Cabe lembrar que devido ao seu “quê” bem mais psicológico, a Escuridão é ótima para se brincar com a percepção dos heróis. Trevas são, mitologicamente falando, um tema associado ao caos, ao abismo primordial, ao Nada, à ausência de forma. Siga esse simbolismo. Faça com que durante a Escuridão a geografia fique estranha, de forma que quem for tolo de viajar pode parar do outro lado do mundo (caso essa versão soe exagerada para alguns mestres, use essa explicação: a Escuridão é causada pela aproximação entre Isaldar e o Plano das Sombras, que distorce direções). Se você quiser ir ainda mais além, mude coisas. Uma bela cidade pode virar um lugar apavorante e corrompido na Escuridão. Pessoas podem ficar diferentes. Os próprios heróis podem mudar. Uma idéia? Coloque que todos os heróis são envenenados durante a Escuridão por algum monstro furtivo dos subterrâneos e passam a ver coisas de forma distorcida (pense nos efeitos da droga do Espantalho em Batman Begins). Os heróis agora não conseguem diferenciar vítimas de monstros e tem que conseguir a cura antes que percam totalmente sua sanidade.

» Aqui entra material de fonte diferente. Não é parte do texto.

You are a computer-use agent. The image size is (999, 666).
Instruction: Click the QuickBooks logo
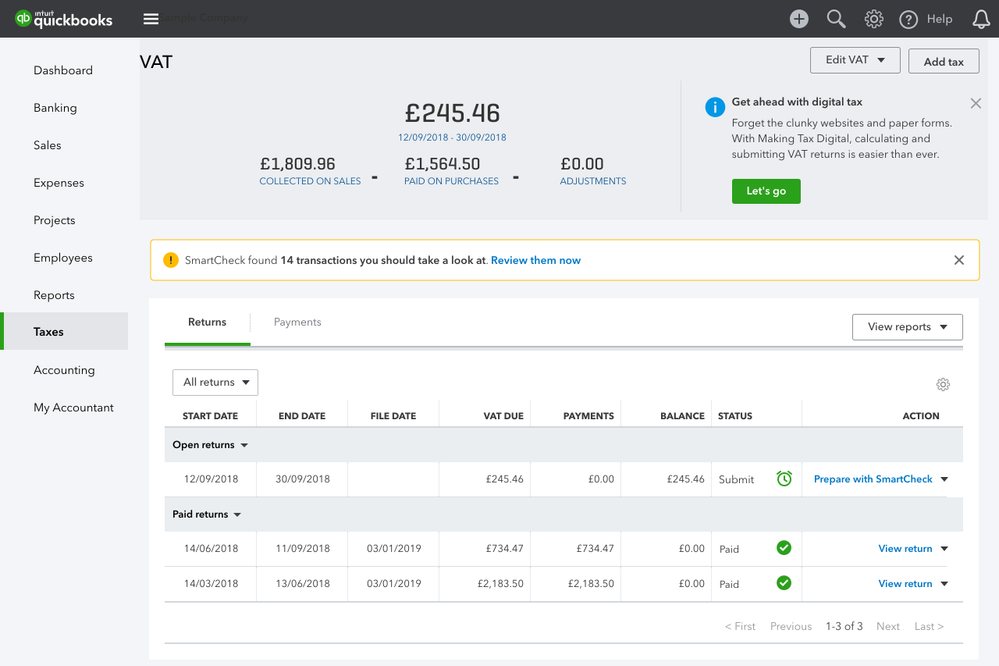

Por último, uma dica para um vilão com o clima da Escuridão. Primeiro, crie um monstro dos subterrâneos único (talvez um doppelganger vampiro ou quem sabe um grimlock algoz/feiticeiro bizarramente inteligente). Coloque ele no encalço dos heróis e – se tudo correr bem – deixe os heróis derrotá-lo. O problema? Na próxima Escuridão o vilão não só volta, como o faz mais poderoso. E a cada Escuridão ele retorna sempre mais forte. Como deter isso? Como fugir de um inimigo que parece imortal e cada dia mais potente? Agora sim as personagens de seus jogadores passarão a suar frio com a iminência de um dos eclipses.
As Hordas das Trevas
Haradath oferece o vilão clássico e individual – o Adversário. A Escuridão é a fonte de terror vitoriana (ou psicológica se preferir). Por isso tínhamos que bolar alguém que cumprisse um papel, digamos, mais “físico”. Como os orcs de Crônicas da Sétima Lua possuem uma história mais complexa e moralmente ambígua, eles não são lá os melhores candidatos para o papel de Horda Maligna® – a tarefa coube aos Clãs Bestiais e seus senhores ogros-magos das Terras da Noite.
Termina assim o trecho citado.